The reactions of the markers evaluated were generally in keeping with their expression in normal lymphoid tissue. For example, the B-cell-associated adaptor molecule NTAL was expressed by many B-cell lymphomas (although it is of interest that it was negative in almost all cases of CLL and mantle-cell lymphoma) and generally absent from T-cell neoplasms. NTAL was present in hairy-cell leukemia, a neoplasm that was constantly negative for PAG and SIT. The presence of the B-cell-associated adaptor protein NTAL in 5 of 11 cases of T lymphoblastic leukemia/lymphoma tested is of interest. It is possible that the rare NTAL⁺ cells we observed in the thymic cortex represent the precursor cells of this lymphoma; alternatively, its expression in T lymphoblasts may occur only following neoplastic transformation, resembling the aberrant expression of the B-cell marker CD79 in a minority of T-lymphoblastic tumors.³¹ 

The 3 markers of normal T cells (LAT, LIME, and TRIM) also showed wide expression in neoplasms of this lineage. However, it is of interest that LIME was absent in the 3 cases of enteropathy-type T-cell lymphoma tested, in keeping with its absence from their cell of origin (intraepithelial T lymphocytes). The expression of LIME (and SIT) in normal plasma cells was matched by their presence in cases of myeloma/plasmacytoma. At present only 2 relatively selective markers of plasma cells (CD38 and CD138), together with a less specific marker p63 (detected by antibody VS38), can be detected in paraffin-embedded tissue samples, so that the introduction of new plasma-cell markers is to be welcomed.

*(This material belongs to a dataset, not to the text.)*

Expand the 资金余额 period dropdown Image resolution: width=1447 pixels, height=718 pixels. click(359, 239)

The expression pattern of PAG in lymphomas (commonly present in follicle-center cell and Burkitt lymphomas but absent from CLL and, with one exception, from mantle-cell lymphoma) also mirrored its expression in normal lymphoid follicles (present in GCs, absent from mantle zones). It is of interest that PAG was also expressed in only a proportion of the DLBCLs studied. Our preliminary analysis (Figure 4B) revealed that PAG expression was most common in the “GC” category of DLBCLs (originally defined by gene-expression profiling studies).^32-35  It may also be added that PAG was present in 2 DLBCL cell lines (SU-DHL-4 and SU-DHL-6) considered to be of GC origin, but absent in 2 (OCI-LY-3 and OCI-LY-10) of “activated” type. There are at present few immunohistologic markers for this prognostically favorable subtype of DLBCLs,^23,36,37  and PAG may therefore have a clinical application in the assessment of these neoplasms by the hematologist.

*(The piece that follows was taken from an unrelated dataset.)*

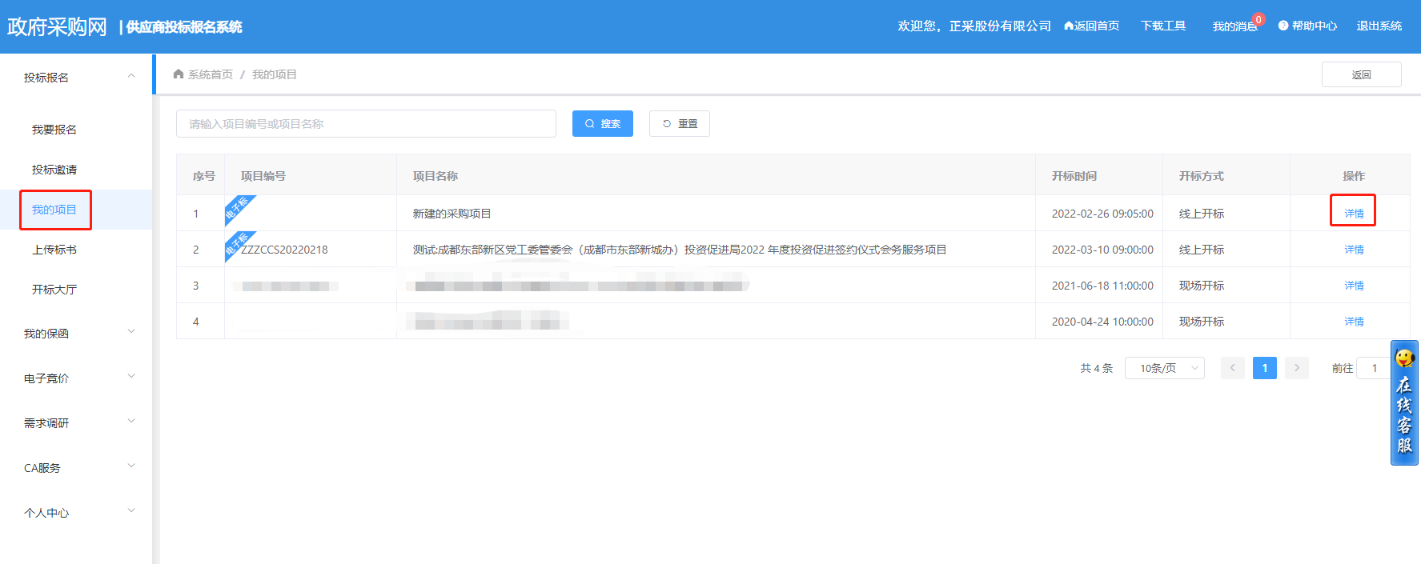Screen dimensions: 1421x564
Task: Open 详情 for 新建的采购项目
Action: click(x=1354, y=214)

The negative reactions of CLL and mantle-cell lymphoma for PAG are also potentially of practical interest, because a third category of small B-cell lymphoma (MALT lymphoma, believed to arise from marginal zone B cells) showed PAG positivity in more than 50% of the cases. In contrast, the expression of SIT in small B-cell neoplasms was the converse of the PAG pattern (ie, SIT was usually positive in CLL and mantle-cell lymphoma and was sometimes negative in MALT lymphoma). It may be possible to exploit these complementary patterns of marker expression in the differential diagnosis of small B-cell neoplasms.

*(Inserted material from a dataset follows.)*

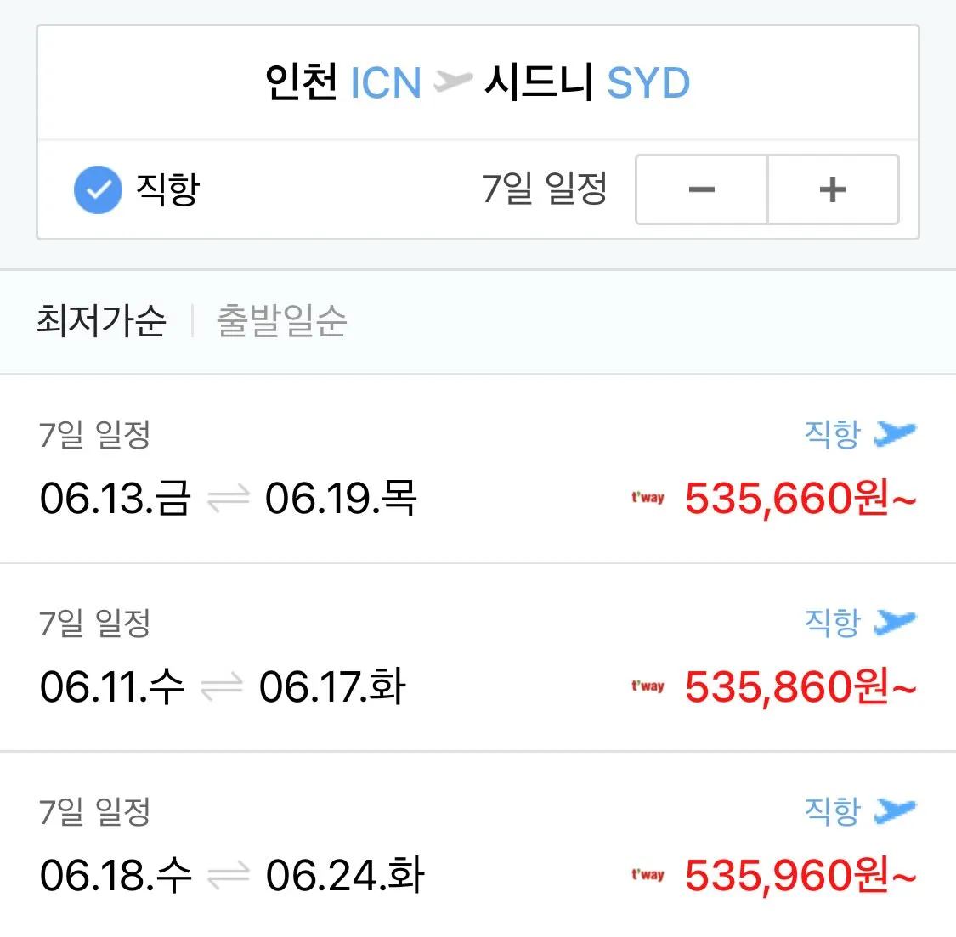The image size is (956, 937).
Task: Click the 인천 ICN departure airport
Action: point(342,82)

In conclusion, our findings reveal patterns of expression of transmembrane adaptor molecules that may throw new light on their physiologic roles. Furthermore, these 6 markers can be added to the list of lineage/maturation-associated lymphoid signaling molecules detectable with monoclonal antibodies in routinely processed biopsy samples.^1-3,38,39  Work from other groups,^40-45  and a number of recent examples from our own laboratory (unpublished data, January 2005), provide further confirmation that signaling molecules represent a new category of marker of value to pathologists in the diagnosis and assessment of human lymphomas. Furthermore, there are several examples of malignancy-associated genetic abnormalities that alter the pattern of expression of intracellular molecules.^39,46,47  In consequence, systematic screening for aberrant expression of signaling molecules (such as the ones we describe in this paper) in neoplastic white cells may identify new underlying genetic alterations of causal importance.

The authors express their gratitude to Mr Ralf Liebertz and Mrs Bridget Watson for their excellent technical contribution and assistance, and José Francisco Garcia Verdes-Montenegro for providing sections of tissue array containing normal nonlymphoid biopsies.